Required work
Give back each line of the data exactly.
□ □ □ □ □
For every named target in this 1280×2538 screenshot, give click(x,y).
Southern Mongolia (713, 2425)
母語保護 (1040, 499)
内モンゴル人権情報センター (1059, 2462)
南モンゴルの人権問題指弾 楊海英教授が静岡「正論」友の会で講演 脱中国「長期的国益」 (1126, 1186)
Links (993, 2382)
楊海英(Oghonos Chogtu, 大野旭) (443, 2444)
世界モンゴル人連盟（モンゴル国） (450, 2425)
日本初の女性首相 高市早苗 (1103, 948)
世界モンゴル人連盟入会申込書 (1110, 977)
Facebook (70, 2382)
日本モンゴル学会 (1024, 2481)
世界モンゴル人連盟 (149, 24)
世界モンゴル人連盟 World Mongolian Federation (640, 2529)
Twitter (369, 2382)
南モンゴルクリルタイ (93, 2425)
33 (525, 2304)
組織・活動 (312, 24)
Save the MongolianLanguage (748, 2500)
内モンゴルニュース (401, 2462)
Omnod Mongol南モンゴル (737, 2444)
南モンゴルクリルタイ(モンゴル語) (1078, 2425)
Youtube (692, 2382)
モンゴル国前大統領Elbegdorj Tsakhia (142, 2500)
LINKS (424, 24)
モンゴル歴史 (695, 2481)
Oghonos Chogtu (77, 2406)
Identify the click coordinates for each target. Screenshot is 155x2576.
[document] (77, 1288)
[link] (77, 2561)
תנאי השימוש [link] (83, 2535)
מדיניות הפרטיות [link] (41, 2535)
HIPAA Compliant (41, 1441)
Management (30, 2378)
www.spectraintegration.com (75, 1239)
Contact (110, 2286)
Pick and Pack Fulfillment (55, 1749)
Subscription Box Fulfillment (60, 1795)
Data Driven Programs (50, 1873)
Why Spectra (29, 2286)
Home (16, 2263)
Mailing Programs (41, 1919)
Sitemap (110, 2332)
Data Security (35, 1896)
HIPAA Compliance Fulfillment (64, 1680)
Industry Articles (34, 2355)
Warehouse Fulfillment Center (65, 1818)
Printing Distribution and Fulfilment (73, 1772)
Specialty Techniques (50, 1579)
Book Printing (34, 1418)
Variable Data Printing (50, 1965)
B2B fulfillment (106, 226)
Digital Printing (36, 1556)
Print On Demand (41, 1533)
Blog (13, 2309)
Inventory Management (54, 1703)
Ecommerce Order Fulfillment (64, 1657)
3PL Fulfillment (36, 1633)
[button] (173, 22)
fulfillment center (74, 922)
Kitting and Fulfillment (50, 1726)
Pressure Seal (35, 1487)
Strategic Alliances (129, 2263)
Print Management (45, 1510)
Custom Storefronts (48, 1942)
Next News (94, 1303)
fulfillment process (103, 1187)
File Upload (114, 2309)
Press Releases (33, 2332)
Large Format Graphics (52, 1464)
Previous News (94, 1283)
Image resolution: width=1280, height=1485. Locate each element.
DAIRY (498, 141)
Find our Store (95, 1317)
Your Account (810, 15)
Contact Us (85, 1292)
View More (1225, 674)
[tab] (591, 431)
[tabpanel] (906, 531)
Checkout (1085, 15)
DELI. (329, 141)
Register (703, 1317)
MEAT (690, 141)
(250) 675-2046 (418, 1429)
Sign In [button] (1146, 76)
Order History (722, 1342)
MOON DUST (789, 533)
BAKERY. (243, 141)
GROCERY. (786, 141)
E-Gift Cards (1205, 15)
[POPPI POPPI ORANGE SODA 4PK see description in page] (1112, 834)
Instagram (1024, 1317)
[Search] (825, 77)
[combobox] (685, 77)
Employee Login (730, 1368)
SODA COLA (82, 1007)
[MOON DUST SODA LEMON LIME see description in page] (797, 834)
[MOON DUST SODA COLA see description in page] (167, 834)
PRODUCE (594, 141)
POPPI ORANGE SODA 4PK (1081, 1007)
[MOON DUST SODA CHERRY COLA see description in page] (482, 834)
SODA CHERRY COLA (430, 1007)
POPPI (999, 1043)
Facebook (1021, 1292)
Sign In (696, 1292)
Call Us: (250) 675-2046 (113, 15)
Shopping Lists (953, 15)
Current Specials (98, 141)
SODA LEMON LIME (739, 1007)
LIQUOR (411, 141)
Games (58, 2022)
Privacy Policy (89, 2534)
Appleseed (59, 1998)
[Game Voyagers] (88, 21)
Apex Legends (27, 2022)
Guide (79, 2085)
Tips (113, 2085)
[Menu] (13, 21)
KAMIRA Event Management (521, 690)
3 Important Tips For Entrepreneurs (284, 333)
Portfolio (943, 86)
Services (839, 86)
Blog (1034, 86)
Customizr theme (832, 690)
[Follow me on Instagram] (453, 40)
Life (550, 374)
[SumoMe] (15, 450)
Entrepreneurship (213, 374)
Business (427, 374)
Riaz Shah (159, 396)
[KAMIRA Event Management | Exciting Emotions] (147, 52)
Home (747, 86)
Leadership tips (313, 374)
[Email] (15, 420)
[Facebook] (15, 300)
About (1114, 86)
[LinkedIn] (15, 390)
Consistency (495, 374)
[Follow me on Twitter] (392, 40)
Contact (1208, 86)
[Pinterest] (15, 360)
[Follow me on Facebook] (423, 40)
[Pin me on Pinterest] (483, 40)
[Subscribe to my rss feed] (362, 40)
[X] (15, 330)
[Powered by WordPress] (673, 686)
□ □ □ □ □
Result of the exercise
For every named target in this 1280×2538 screenshot, give click(x,y).
Southern Mongolia (713, 2425)
母語保護 (1040, 499)
内モンゴル人権情報センター (1059, 2462)
南モンゴルの人権問題指弾 楊海英教授が静岡「正論」友の会で講演 脱中国「長期的国益」 (1126, 1186)
Links (993, 2382)
楊海英(Oghonos Chogtu, 大野旭) (443, 2444)
世界モンゴル人連盟（モンゴル国） (450, 2425)
日本初の女性首相 高市早苗 (1103, 948)
世界モンゴル人連盟入会申込書 (1110, 977)
Facebook (70, 2382)
日本モンゴル学会 (1024, 2481)
世界モンゴル人連盟 (149, 24)
世界モンゴル人連盟 World Mongolian Federation (640, 2529)
Twitter (369, 2382)
南モンゴルクリルタイ (93, 2425)
33 (525, 2304)
組織・活動 (312, 24)
Save the MongolianLanguage (748, 2500)
内モンゴルニュース (401, 2462)
Omnod Mongol南モンゴル (737, 2444)
南モンゴルクリルタイ(モンゴル語) (1078, 2425)
Youtube (692, 2382)
モンゴル国前大統領Elbegdorj Tsakhia (142, 2500)
LINKS (424, 24)
モンゴル歴史 (695, 2481)
Oghonos Chogtu (77, 2406)
Identify the click coordinates for each target. Screenshot is 155x2576.
[document] (77, 1288)
[link] (77, 2561)
תנאי השימוש [link] (83, 2535)
מדיניות הפרטיות [link] (41, 2535)
HIPAA Compliant (41, 1441)
Management (30, 2378)
www.spectraintegration.com (75, 1239)
Contact (110, 2286)
Pick and Pack Fulfillment (55, 1749)
Subscription Box Fulfillment (60, 1795)
Data Driven Programs (50, 1873)
Why Spectra (29, 2286)
Home (16, 2263)
Mailing Programs (41, 1919)
Sitemap (110, 2332)
Data Security (35, 1896)
HIPAA Compliance Fulfillment (64, 1680)
Industry Articles (34, 2355)
Warehouse Fulfillment Center (65, 1818)
Printing Distribution and Fulfilment (73, 1772)
Specialty Techniques (50, 1579)
Book Printing (34, 1418)
Variable Data Printing (50, 1965)
B2B fulfillment (106, 226)
Digital Printing (36, 1556)
Print On Demand (41, 1533)
Blog (13, 2309)
Inventory Management (54, 1703)
Ecommerce Order Fulfillment (64, 1657)
3PL Fulfillment (36, 1633)
[button] (173, 22)
fulfillment center (74, 922)
Kitting and Fulfillment (50, 1726)
Pressure Seal (35, 1487)
Strategic Alliances (129, 2263)
Print Management (45, 1510)
Custom Storefronts (48, 1942)
Next News (94, 1303)
fulfillment process (103, 1187)
File Upload (114, 2309)
Press Releases (33, 2332)
Large Format Graphics (52, 1464)
Previous News (94, 1283)
Image resolution: width=1280, height=1485. Locate each element.
DAIRY (498, 141)
Find our Store (95, 1317)
Your Account (810, 15)
Contact Us (85, 1292)
View More (1225, 674)
[tab] (591, 431)
[tabpanel] (906, 531)
Checkout (1085, 15)
DELI. (329, 141)
Register (703, 1317)
MEAT (690, 141)
(250) 675-2046 (418, 1429)
Sign In [button] (1146, 76)
Order History (722, 1342)
MOON DUST (789, 533)
BAKERY. (243, 141)
GROCERY. (786, 141)
E-Gift Cards (1205, 15)
[POPPI POPPI ORANGE SODA 4PK see description in page] (1112, 834)
Instagram (1024, 1317)
[Search] (825, 77)
[combobox] (685, 77)
Employee Login (730, 1368)
SODA COLA (82, 1007)
[MOON DUST SODA LEMON LIME see description in page] (797, 834)
[MOON DUST SODA COLA see description in page] (167, 834)
PRODUCE (594, 141)
POPPI ORANGE SODA 4PK (1081, 1007)
[MOON DUST SODA CHERRY COLA see description in page] (482, 834)
SODA CHERRY COLA (430, 1007)
POPPI (999, 1043)
Facebook (1021, 1292)
Sign In (696, 1292)
Call Us: (250) 675-2046 (113, 15)
Shopping Lists (953, 15)
Current Specials (98, 141)
SODA LEMON LIME (739, 1007)
LIQUOR (411, 141)
Games (58, 2022)
Privacy Policy (89, 2534)
Appleseed (59, 1998)
[Game Voyagers] (88, 21)
Apex Legends (27, 2022)
Guide (79, 2085)
Tips (113, 2085)
[Menu] (13, 21)
KAMIRA Event Management (521, 690)
3 Important Tips For Entrepreneurs (284, 333)
Portfolio (943, 86)
Services (839, 86)
Blog (1034, 86)
Customizr theme (832, 690)
[Follow me on Instagram] (453, 40)
Life (550, 374)
[SumoMe] (15, 450)
Entrepreneurship (213, 374)
Business (427, 374)
Riaz Shah (159, 396)
[KAMIRA Event Management | Exciting Emotions] (147, 52)
Home (747, 86)
Leadership tips (313, 374)
[Email] (15, 420)
[Facebook] (15, 300)
About (1114, 86)
[LinkedIn] (15, 390)
Consistency (495, 374)
[Follow me on Twitter] (392, 40)
Contact (1208, 86)
[Pinterest] (15, 360)
[Follow me on Facebook] (423, 40)
[Pin me on Pinterest] (483, 40)
[Subscribe to my rss feed] (362, 40)
[X] (15, 330)
[Powered by WordPress] (673, 686)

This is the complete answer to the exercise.